Selective enrichment of phosphopeptides by porous SnO2 (#24)
As one of the most important post-translational modifications, protein phosphorylation regulates various biological functions and involves in several diseases including cancer. While phosphoproteomics attracts increasing interest, the detection of phosphorylated proteins/peptides by mass spectrometry (MS) is still challenging due to their low abundance, high dynamic range and poor ionization efficiency. Currently metal oxide affinity chromatography (MOAC) is considered more applicable compared to other pre-treatment strategies. Various metal oxides have been proposed as affinity probes (APs), and among them SnO2 is considered as a selective and effective material.

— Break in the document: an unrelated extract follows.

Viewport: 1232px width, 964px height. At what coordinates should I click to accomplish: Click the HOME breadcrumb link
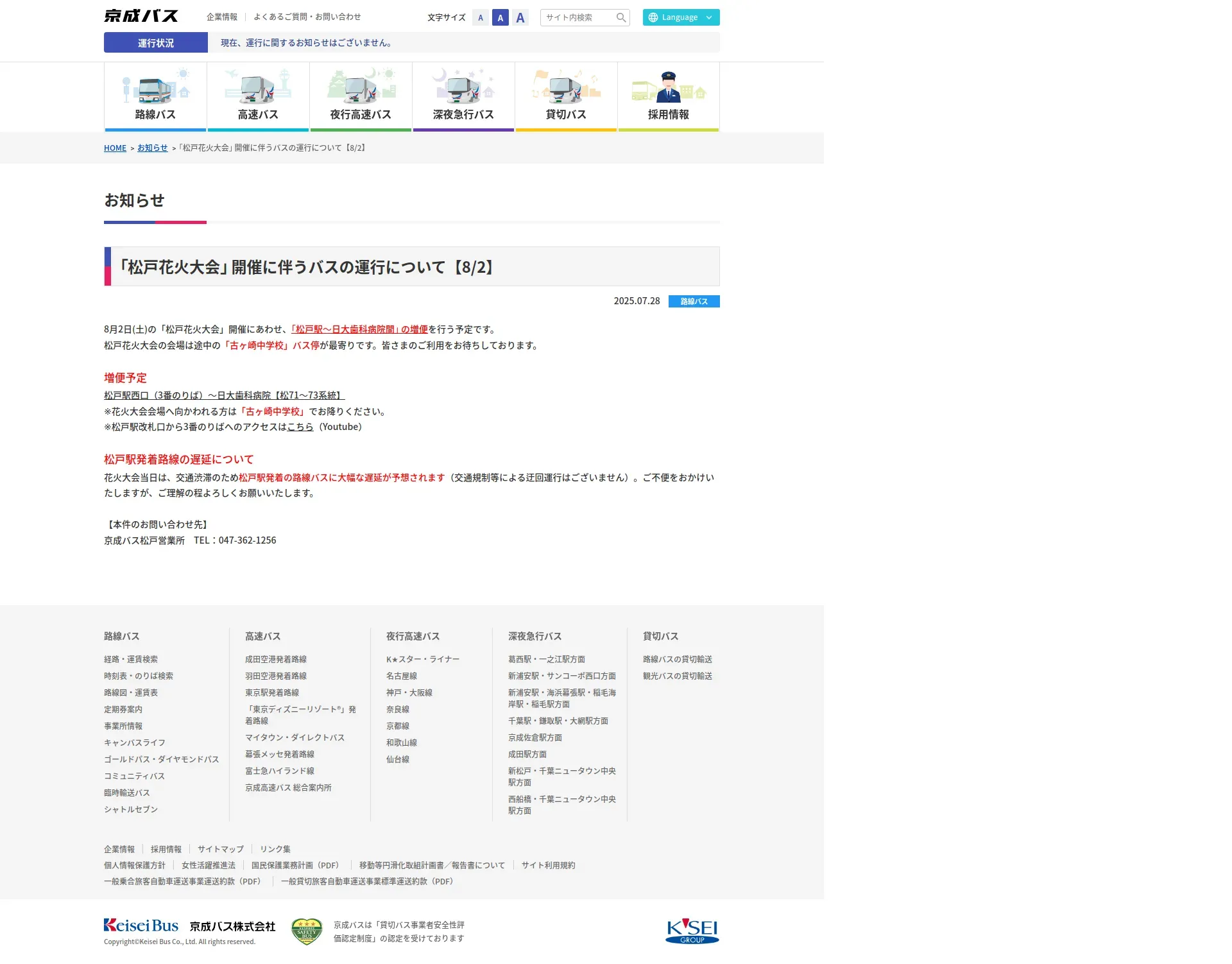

Recently we applied porous SnO2 spheres with large surface area and high activity on phosphopeptide enrichment, and compared their performance with non-porous SnO2 and commercial TiO2. In a typical enrichment process the protein digests were incubated with the MOAC materials in a batch mode, and then the eluted peptides were analyzed by MALDI-TOF MS (matrix-assisted laser desorption/ionization-time of flight mass spectrometry). The mass spectra showed that better results could be obtained using porous SnO2 in both sensitivity and real sample analysis. For tryptic digests of β-casein, when the concentration was as low as 4×10-10 M, three phosphopeptides can still be detected after enrichment by porous SnO2.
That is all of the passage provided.